Subsequently, we conducted image capturing using photon-counting detection with a gated intensified charge-coupled device (ICCD) camera, which can detect individual photons in the same way as the photon detection system used in Young's interference experiments in reference²². Figure 2a illustrates one of the 5000 shots obtained in total, where the gate width of the image intensifier (I.I.) was set to 200 μs. In the binarized representation of the single-shot image, approximately 130 photons are observed as bright spots, but there is no discernible regularity in their distribution, and the photons appear to be randomly scattered. Figure 2b exhibits an integrated image of five single shots, where the spots still appear to be randomly distributed. However, as the integration increases to 100 shots, interference fringes begin to emerge, and in Fig. 2c, clear interference fringes and dark breaks at the center become visible. After integrating 5000 shots (Fig. 2d), the interference fringes have fully developed, displaying a distinct pattern. The process of accumulating interference fringes by integrating seemingly random photon distributions can be observed in the Supplementary Movie. The cumulative movie provides a visual demonstration of the progressive formation of interference fringes through the accumulation of individual shots.

Figure 2

Images by photon-counting detection of Young’s double-slit interference with undulator vortex radiation. (a) Singe-shot image measured for ICCD camera with an exposure time of 200 µs. (b–d), Integrated images for (b) 5 shots, (c) 100 shots, and (d) 5000 shots. Interference fringes calculated using Eq. (1) are also drawn as red lines in (d) (l = 1). (e) Clear breaks/distortions of fringes are measured under counting regime by enlarging the central dark area in (d) with different color tones. These are in good agreement with the black curves obtained using the same equation.

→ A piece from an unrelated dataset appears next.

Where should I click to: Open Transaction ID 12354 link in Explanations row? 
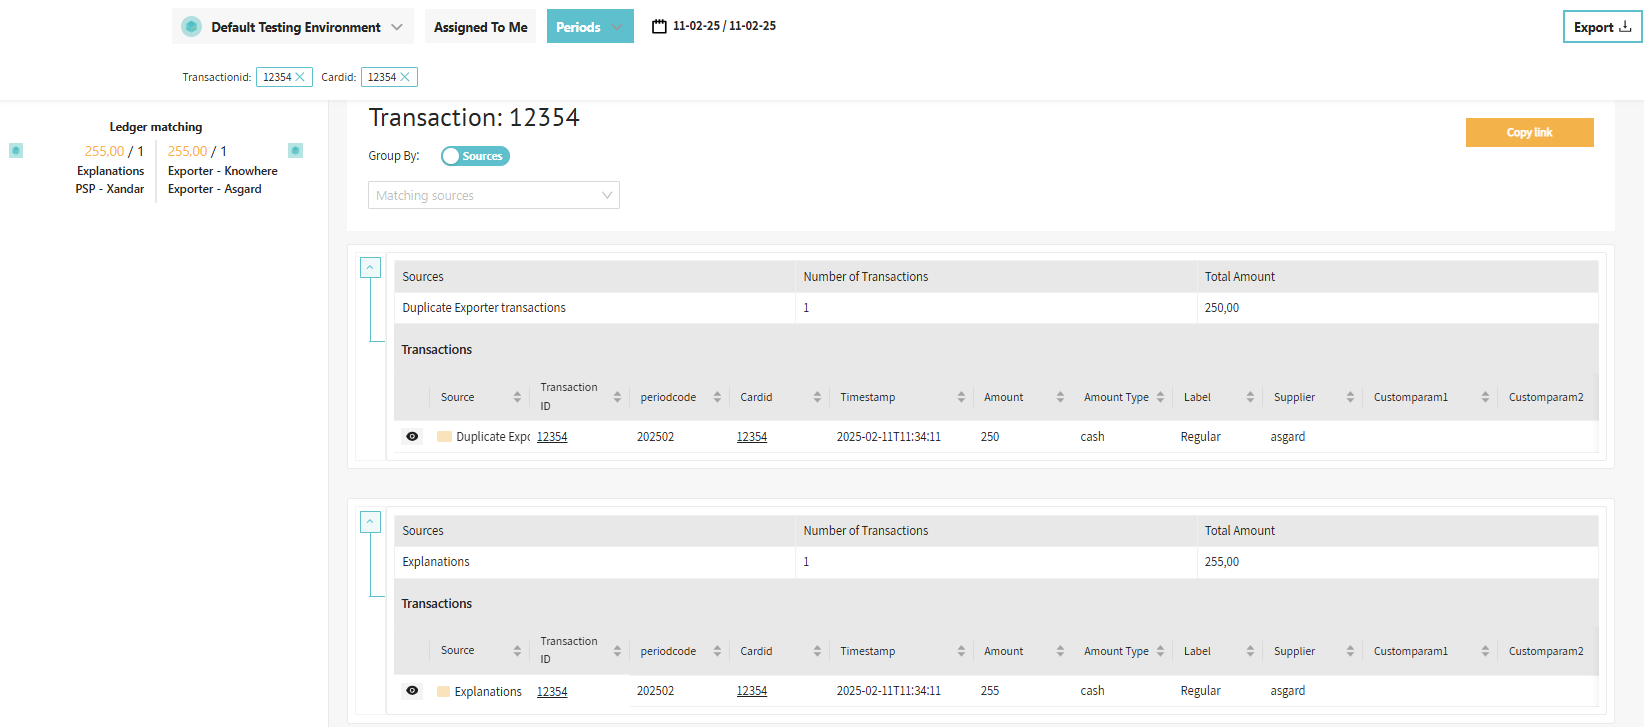point(552,692)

To ensure that the measurement was conducted in a single-photon regime, several considerations were taken into account. The UVSOR synchrotron generates radiation pulses with a duration of 100 ps at a repetition rate of 90 MHz. Consequently, a 0.1 ns wide light pulse arrives at the double slits every 11 ns, equivalent to a 30 mm light pulse every 3.3 m. With the distance between the double slits and the ICCD camera's photocathode being 1 m, only one light pulse exists in the observation system at any given time. In this experiment, the storage ring was operated in an extremely low-current mode to generate very weak light pulses, which were then transmitted through an ultranarrow bandpass filter to achieve the experimental conditions that greatly reduced the number of photons. On average, 130 photons were detected per image with a gate width of 200 μs using the gated ICCD camera (Hamamatsu C11370-10-1) with a quantum efficiency of approximately 20%. Considering this efficiency, on average, one photon was detected every 28 synchrotron radiation (SR) pulses. Assuming a Poisson distribution for the number of photons in a radiation pulse, the probability of finding one photon in a pulse is 3.4 × 10⁻², while the probability of finding two or more photons is 6.2 × 10⁻⁴, which is significantly lower. Furthermore, an ultranarrow bandpass filter (Alluxa 7057) was employed in the experiment to isolate and measure only the second harmonic radiation at 355.00 nm, which exhibits OV characteristics. The filter has a full width at half maximum of 0.17 nm. Considering the coherence length of a single photon under the measurement conditions (0.74 mm), which is considerably shorter than the optical pulse length of 30 mm, it can be inferred that the interaction between photons, arising from multiple photons within a single radiation pulse, is negligible. Therefore, we can be confident that the measurements were conducted in the single-photon regime.

In Fig. 2e, an enlarged view of the central part of the Young's interference fringes of the OV measured in the photon-counting regime is presented. It is evident that clear breaks and misalignment of the fringes are observed. The calculated thin lines, based on the experimental conditions using Eq. (1) as described in Fig. 1, are in excellent agreement with the measured results and accurately reproduce the distortions of the interference fringes. This provides strong evidence that the buildup of the interference fringes shown in Fig. 2 (and the Supplementary Movie) is a consequence of the fact that even a single photon possesses the property of an OV. Here, we would like to mention the contrast with a recent study that similarly observed the buildup of photoelectron interference using the same undulator²⁴. In this study, vortex photons generated by a single undulator were observed to be spatially self-interfering with the double slits. On the other hand, in reference²⁴, a pair of light wave packets generated by two tandem undulators ionize He atoms, and a resulting pair of photoelectron wave packets interfere with each other in time, which is observed as interference in the energy-domain.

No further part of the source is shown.